Yesterday, we heard rumblings that the Yankees were ‘considering a run‘ at free agent shortstop, Stephen Drew. Drew, who turns 31-years-old in March, was the starting shortstop for the Boston Red Sox. In 124 games, Drew hit 13 HRs, drove in 67 runs, and put up a .253/.333/.443 slash. Defensively, Drew finished second among American League shortstops with a .984 fielding percentage. Drew finished the year with a 3.4 WAR, sixth best among shortstops. After making $9.5 million last season, Drew turned down Boston’s qualifying offer of one-year, $14.1 million, in hopes of securing a multi-year deal. Despite grading out as one of the better shortstops, Drew is having a tough time find suitors. Could the lack of demand for Drew create a market inefficiency that the Yankees can exploit?
In an effort to draw interest, Drew’s agent, Scott Boras, is telling teams that Drew is willing to change positions. Drew has exclusively played shortstop, but his above average fielding ability makes a transition to second or third base possible. The Yankees current infield options aren’t exactly too enticing. The Yankees signed injury-prone Brian Roberts to play second base and super utility man, Kelly Johnson to play third base. In addition, the Yankees brought back defensive whiz, shortstop Brendan Ryan and utility infielder Eduardo Nunez as bench depth. Throw in a 40-year-old Derek Jeter’s rehab and it’s safe to say the Yankees have obvious question marks in their infield.
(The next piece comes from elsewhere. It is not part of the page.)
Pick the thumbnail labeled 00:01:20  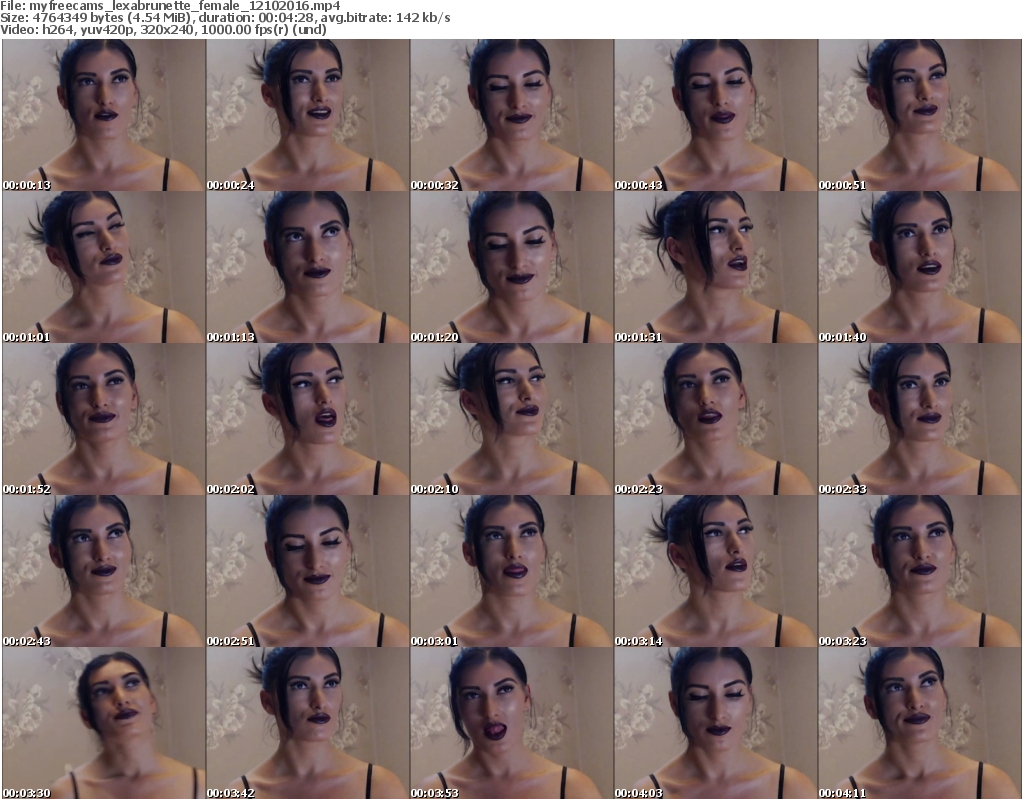[x=511, y=267]
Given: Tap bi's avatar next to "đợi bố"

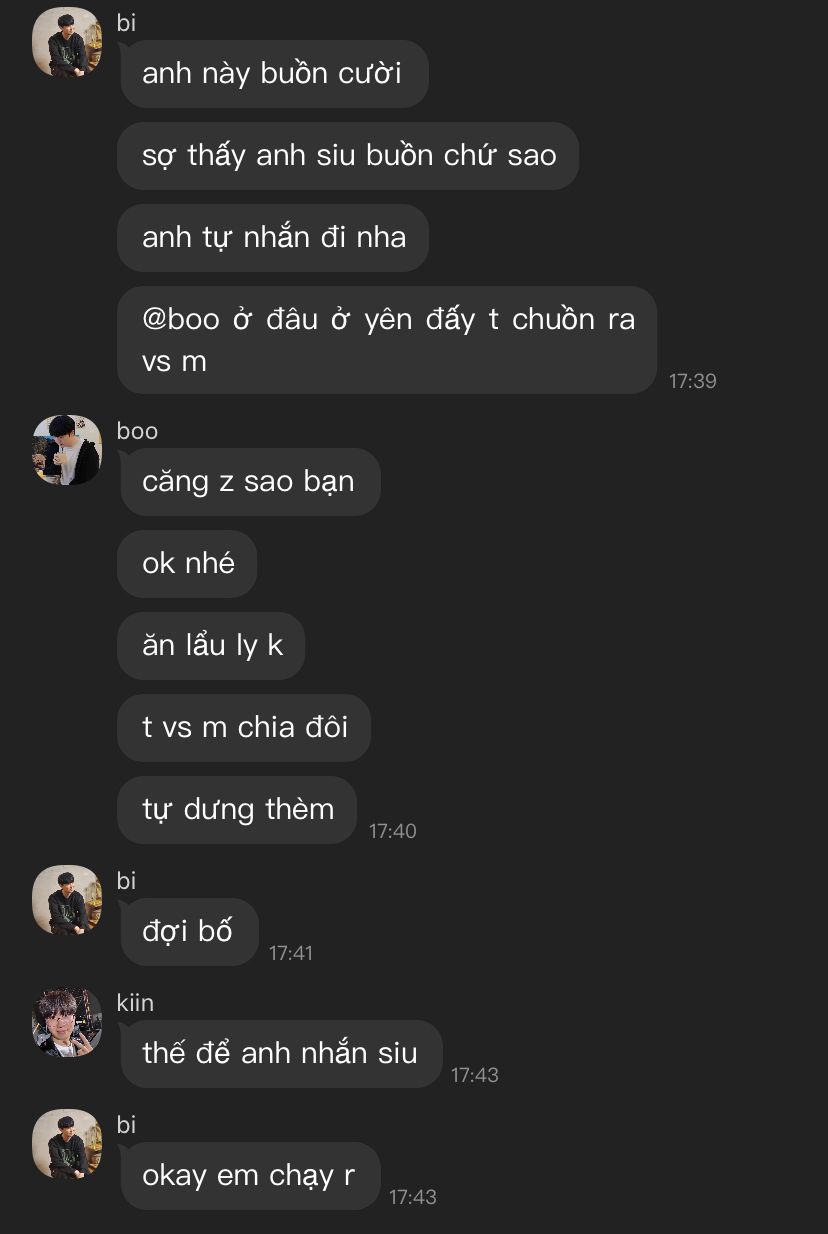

Despite the need for better infielders, Drew does not come unblemished. One of the obvious concerns regarding Drew is his injury history. Drew has not topped 150 games played in a single season since 2010. During 2011, Drew suffered a nasty broke right ankle and torn ligaments when his spike caught under him during a slide into home plate. The rehabilitation progress lasted into 2012 and Drew only appeared in 79 games for the Diamondbacks and Red Sox. Last season, Drew dealt with hamstring and knee issues that forced him out of action for a few weeks. On a team where several players have obvious injury concerns, adding Drew doesn’t make a ton of sense.
Outside of his injury history, Drew is regarded as a below-average hitter with no speed and an increasing strikeout rate. Since 2009, Drew’s strikeout rate has steadily increased each season. Last season, Drew struck out in 25 percent of his plate appearances. Drew’s walk rate always hovers around ten percent and his batted balls in play (BABIP) was .320 last season, indicating that he was a little more lucky.
When it comes to determining value, Steamer projects a 2.0 WAR for 2014. We determined that wins for position players are valued at approximately $6.0 million, thus valuing Drew at $12.0 million for this season. Drew already turned down a one-year, $14.1 million deal from Boston, so he’ll want to secure at least one additional year. If we assume five percent inflation and a slight regression in performance, our valuation model indicates that a two-year, $21 million deal is fair. However, there are still a few issues. Our valuation is based on Drew’s performance as an everyday shortstop, not as a second or third baseman. Plus, we don’t know how well he’ll transition to another position and I don’t think he’s going to hold a showcase. Finally, since Drew rejected Boston’s qualifying offer, his next team will forfeit a draft pick for his services. The Yankees have already surrendered three draft picks this off-season, making the opportunity cost even steeper.
Overall, there’s no denying Drew is a solid baseball player. He’s pretty good with the glove and won’t kill teams with his bat. However, most teams already have capable shortstops and Drew simply isn’t worth the dollars or draft pick a team needs to surrender to secure his services. Couple the positional uncertainty with the price tag and Drew has become a glorified utility infielder that wants $10 million per season. The Yankees current infield options aren’t great, but projections for Roberts (0.7 WAR) and Johnson (1.4 WAR) relative to Drew (2.0 WAR) aren’t sizable enough to sink in another $10 million per year. It’s safe to say that the Yankees are currently a playoff caliber team and every win for teams in this grouping is vital. However, I think the opportunity cost is too large relative to the small increase in value Drew presents. Therefore, the Yankees should pass on Drew at his current price.